Длина амбара достигала не менее ста пятидесяти метров, и половина его была уже заполнена ранеными. Многие метались без сознания, в беспамятстве наваливаясь на соседей. Некоторые были кое-как перевязаны тряпками. У других сквозь дыры в обмундировании зияли открытые раны, привлекавшие мух.

— Воды! Губы смочить! — молил боец, раненный в живот, которому явно нельзя было пить.

— Ох, колено! Спасу нет, болит! — кричал его сосед с оторванной ногой.

— Братцы, — неслось из угла, — кончайте со мной!..

Картина была поистине жуткая, но и знакомая. С чем-то подобным Поповьянц уже сталкивался, выезжая на передовую. В период обороны Киева его как врача-практиканта часто посылали на батальонные медицинские пункты. Там тоже, случалось, шел беспрерывный поток раненых, нуждавшихся в срочной помощи. Приходилось оперировать на месте, зачастую под обстрелом, иногда прикрывая раненого от осколков собственным телом. Поэтому он, не растерявшись и здесь, сразу же начал привычно распоряжаться. Остановив двух красноармейцев, занятых переноской раненых, Поповьянц приказал найти ведра — в разбитых машинах их было полно — и натаскать воды в бочку, обнаруженную в углу амбара. Вода нужна была и для питья, и для элементарной гигиены. Трех других солдат из тех, что выглядели постарше, он попросил исполнять обязанности санитаров.

— Что делать-то? — спросили они недоумевая.

— Прежде всего, подавайте лежачим «утки».

— Смеешься, доктор? Где мы их возьмем?

— Используйте каски.

Бойцы поглядели на него обалдело: никак не предполагали, что каскам можно найти и такое применение.
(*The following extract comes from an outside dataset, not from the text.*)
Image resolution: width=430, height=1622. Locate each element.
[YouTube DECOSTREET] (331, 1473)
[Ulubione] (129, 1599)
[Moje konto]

— Живее! — прикрикнул на них Поповьянц, и солдаты засуетились.

В амбаре оказались две медсестры с санитарными сумками; они сразу приступили к перевязкам. Сару, как медика опытного, Поповьянц направил заниматься переломами: наложение шин требовало сноровки и умения. Сам же принялся за раненых, находящихся в шоковом состоянии.

Дело привычное, но как выйти из положения без самых необходимых медикаментов. Даже йод приходилось расходовать буквально по каплям, а перевязочные материалы и индивидуальные пакеты он разрешил накладывать только непосредственно на раны. Чистое солдатское белье, найденное в вещмешках, пошло на верхнюю подбинтовку.

Проходя между лежащих бойцов, Поповьянц увидел пожилого человека в изрядно потрепанном шевиотовом костюме. Мужчина стоял на коленях и осматривал у солдата простреленное бедро. По тому, как мягко, профессионально пальцы его касались тела, Поповьянц понял: перед ним медик. Мужчина поднял седую голову — глаза усталые, обметаны морщинами — и на вопрос «Кто вы?» ответил, что он доктор Михайловский из Славуты, эвакуировался, но вот… застрял.

— Так это же хорошо! — воскликнул Поповьянц.

— Что ж тут хорошего, молодой человек, позвольте вас спросить?

— Вы меня не так поняли, доктор Михайловский. Я хотел сказать: теперь нас больше!

— И вы полагаете, двое врачей могут тут что-то сделать? — отозвался Михайловский, оглядывая амбар. — Здесь многие в критическом состоянии. У этого юноши, в частности, газовая гангрена, что, как вы знаете, коллега, чревато…

Доктор не закончил фразу и поджал губы.

— Значит, бросим нуждающихся в медицинской помощи людей, даже не попытавшись хоть что-то сделать? — запальчиво крикнул Поповьянц.

Михайловский пожал плечами.

— Не надо громких слов, коллега. Все, что в моих силах, я готов делать…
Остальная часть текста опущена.